Dataset content →
****

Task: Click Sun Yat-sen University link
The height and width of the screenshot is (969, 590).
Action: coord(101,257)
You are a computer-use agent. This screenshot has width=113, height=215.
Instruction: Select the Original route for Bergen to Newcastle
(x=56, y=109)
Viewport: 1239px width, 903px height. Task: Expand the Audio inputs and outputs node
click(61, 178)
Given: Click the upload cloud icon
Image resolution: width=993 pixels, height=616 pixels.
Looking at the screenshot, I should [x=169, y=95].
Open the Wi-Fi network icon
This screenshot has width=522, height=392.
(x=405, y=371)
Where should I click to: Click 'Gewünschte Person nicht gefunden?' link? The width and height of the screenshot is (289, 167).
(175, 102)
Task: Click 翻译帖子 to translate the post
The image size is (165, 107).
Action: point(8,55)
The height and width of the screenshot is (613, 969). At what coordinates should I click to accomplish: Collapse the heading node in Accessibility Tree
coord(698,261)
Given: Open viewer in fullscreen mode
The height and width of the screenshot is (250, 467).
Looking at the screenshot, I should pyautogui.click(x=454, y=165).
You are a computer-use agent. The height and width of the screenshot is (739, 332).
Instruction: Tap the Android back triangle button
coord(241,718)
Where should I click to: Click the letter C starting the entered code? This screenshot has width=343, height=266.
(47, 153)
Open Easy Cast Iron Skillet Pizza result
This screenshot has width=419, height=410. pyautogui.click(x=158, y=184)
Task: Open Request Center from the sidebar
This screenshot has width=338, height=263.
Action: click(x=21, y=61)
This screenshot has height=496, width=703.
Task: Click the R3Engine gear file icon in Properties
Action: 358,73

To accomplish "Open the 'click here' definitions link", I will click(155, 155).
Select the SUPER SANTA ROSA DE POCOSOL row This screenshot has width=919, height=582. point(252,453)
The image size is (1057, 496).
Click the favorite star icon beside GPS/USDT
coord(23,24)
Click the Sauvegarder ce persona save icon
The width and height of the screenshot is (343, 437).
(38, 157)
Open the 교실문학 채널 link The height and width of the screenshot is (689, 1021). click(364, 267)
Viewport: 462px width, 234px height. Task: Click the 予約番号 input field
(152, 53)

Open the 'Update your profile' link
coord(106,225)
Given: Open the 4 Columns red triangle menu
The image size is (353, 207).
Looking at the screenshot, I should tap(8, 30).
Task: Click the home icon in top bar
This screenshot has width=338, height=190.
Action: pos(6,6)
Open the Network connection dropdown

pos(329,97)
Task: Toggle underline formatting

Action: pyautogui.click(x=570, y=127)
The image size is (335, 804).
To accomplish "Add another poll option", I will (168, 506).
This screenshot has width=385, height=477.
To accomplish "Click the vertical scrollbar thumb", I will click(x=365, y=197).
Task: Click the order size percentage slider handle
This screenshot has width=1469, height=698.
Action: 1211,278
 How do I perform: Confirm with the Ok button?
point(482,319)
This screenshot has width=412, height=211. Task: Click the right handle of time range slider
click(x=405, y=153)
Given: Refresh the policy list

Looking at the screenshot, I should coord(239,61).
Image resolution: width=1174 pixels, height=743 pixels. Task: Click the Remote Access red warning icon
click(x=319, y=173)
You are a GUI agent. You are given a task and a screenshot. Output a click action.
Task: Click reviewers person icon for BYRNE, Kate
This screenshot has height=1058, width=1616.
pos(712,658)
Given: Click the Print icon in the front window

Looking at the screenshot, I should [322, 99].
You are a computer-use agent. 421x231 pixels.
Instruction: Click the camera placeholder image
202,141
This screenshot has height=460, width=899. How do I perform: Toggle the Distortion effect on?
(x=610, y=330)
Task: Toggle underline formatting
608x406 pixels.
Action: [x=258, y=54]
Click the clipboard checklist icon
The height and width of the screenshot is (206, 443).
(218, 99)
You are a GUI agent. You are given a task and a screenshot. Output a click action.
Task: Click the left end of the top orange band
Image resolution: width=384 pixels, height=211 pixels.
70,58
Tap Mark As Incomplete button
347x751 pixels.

****

Your instructions → The expected answer is the lines from the one containing "Task: Click the order" through the end of the material, reproduced exactly with both ends kept.

Answer space →
Task: Click the order size percentage slider handle
This screenshot has width=1469, height=698.
Action: 1211,278
 How do I perform: Confirm with the Ok button?
point(482,319)
This screenshot has width=412, height=211. Task: Click the right handle of time range slider
click(x=405, y=153)
Given: Refresh the policy list

Looking at the screenshot, I should coord(239,61).
Image resolution: width=1174 pixels, height=743 pixels. Task: Click the Remote Access red warning icon
click(x=319, y=173)
You are a GUI agent. You are given a task and a screenshot. Output a click action.
Task: Click reviewers person icon for BYRNE, Kate
This screenshot has height=1058, width=1616.
pos(712,658)
Given: Click the Print icon in the front window

Looking at the screenshot, I should [322, 99].
You are a computer-use agent. 421x231 pixels.
Instruction: Click the camera placeholder image
202,141
This screenshot has height=460, width=899. How do I perform: Toggle the Distortion effect on?
(x=610, y=330)
Task: Toggle underline formatting
608x406 pixels.
Action: [x=258, y=54]
Click the clipboard checklist icon
The height and width of the screenshot is (206, 443).
(218, 99)
You are a GUI agent. You are given a task and a screenshot. Output a click action.
Task: Click the left end of the top orange band
Image resolution: width=384 pixels, height=211 pixels.
70,58
Tap Mark As Incomplete button
347x751 pixels.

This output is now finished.